● Source data
⟨
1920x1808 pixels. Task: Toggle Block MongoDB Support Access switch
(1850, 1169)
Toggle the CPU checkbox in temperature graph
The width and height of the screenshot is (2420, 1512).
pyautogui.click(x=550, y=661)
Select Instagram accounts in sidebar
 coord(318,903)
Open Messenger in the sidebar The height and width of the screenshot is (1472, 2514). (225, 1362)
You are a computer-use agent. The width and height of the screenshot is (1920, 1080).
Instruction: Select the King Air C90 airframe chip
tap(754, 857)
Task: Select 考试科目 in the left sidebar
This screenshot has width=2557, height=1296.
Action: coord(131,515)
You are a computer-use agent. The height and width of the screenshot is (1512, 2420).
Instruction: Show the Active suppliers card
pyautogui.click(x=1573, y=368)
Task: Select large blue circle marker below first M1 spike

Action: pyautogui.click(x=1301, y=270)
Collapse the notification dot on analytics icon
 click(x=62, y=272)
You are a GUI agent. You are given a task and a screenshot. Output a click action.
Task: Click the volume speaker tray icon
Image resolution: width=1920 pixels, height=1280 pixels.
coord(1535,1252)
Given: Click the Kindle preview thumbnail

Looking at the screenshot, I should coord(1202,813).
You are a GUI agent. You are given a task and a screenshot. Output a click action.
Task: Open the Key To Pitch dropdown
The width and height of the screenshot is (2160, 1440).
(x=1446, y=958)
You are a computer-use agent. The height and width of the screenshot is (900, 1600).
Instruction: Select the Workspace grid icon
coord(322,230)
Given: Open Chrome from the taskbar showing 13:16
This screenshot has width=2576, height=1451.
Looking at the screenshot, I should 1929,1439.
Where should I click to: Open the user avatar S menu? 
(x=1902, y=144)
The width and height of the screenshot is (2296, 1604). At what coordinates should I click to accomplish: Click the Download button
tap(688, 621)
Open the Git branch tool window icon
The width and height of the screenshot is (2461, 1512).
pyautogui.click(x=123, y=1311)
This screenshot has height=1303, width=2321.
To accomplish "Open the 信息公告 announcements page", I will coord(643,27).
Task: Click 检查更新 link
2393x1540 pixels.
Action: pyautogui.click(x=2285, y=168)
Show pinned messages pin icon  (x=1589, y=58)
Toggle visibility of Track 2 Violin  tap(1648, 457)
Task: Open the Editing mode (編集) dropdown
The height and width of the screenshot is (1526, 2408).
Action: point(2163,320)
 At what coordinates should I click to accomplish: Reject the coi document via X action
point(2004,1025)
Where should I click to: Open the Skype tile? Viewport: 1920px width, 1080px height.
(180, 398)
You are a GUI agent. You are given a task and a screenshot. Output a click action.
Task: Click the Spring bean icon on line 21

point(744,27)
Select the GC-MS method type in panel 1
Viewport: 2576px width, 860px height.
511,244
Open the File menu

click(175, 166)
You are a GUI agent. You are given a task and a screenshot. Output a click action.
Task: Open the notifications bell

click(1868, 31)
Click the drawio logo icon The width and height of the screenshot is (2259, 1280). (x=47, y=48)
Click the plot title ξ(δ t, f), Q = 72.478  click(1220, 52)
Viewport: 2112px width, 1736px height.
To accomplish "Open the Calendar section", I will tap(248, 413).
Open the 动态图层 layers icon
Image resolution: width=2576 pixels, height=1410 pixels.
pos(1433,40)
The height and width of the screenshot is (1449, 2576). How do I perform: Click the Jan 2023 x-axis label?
⟩
Every line above carrying the word "will" needs to be shown.

To accomplish "Open the 信息公告 announcements page", I will coord(643,27).
To accomplish "Open the Calendar section", I will tap(248, 413).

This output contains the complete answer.